= Onkweonwe =

Onkweonwe was a Mohawk language newspaper conceived, compiled, edited, and published by Charles Angus Cooke (Thawennensere) (1870–1958). Cooke was an Iroquois civil servant in the Government of Canada whose career coincided with that of Deputy Superintendent of Indian Affairs (and acclaimed poet/author), Duncan Campbell Scott.
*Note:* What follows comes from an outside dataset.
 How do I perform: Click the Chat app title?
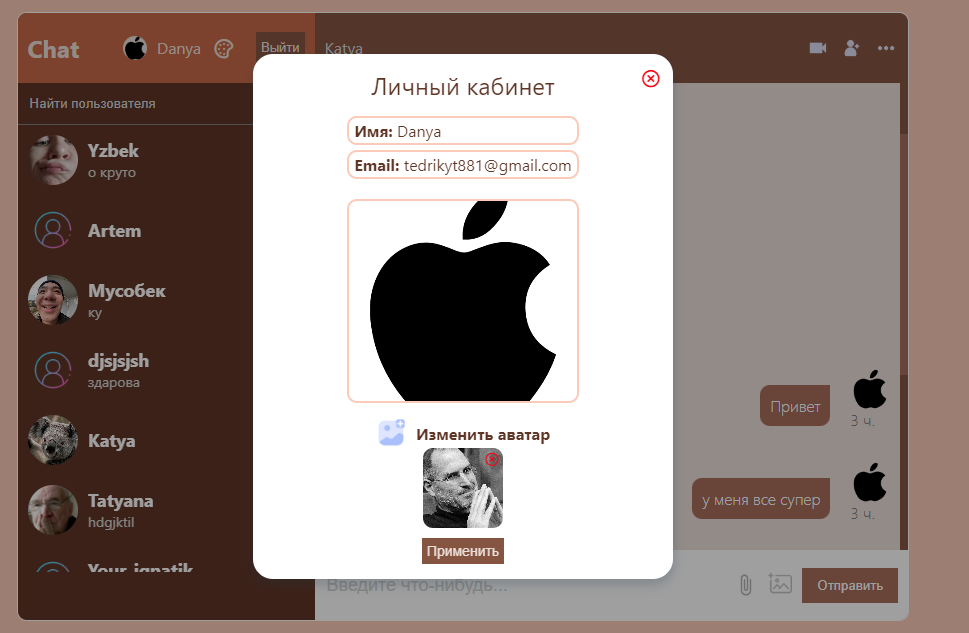(52, 49)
He was also closely associated with the Canadian anthropologist, Marius Barbeau.

Onkweonwe (Mohawk for "the only human being" or "the real human being") was first published in 1900. According to an article published in May, 1901 in the Sudbury Journal, Onkweonwe began “some time ago…[as] a semi-monthly magazine.” So successful was the endeavour, Cooke “decided to turn it into a newspaper, the first of its kind in Canada and the second in America.”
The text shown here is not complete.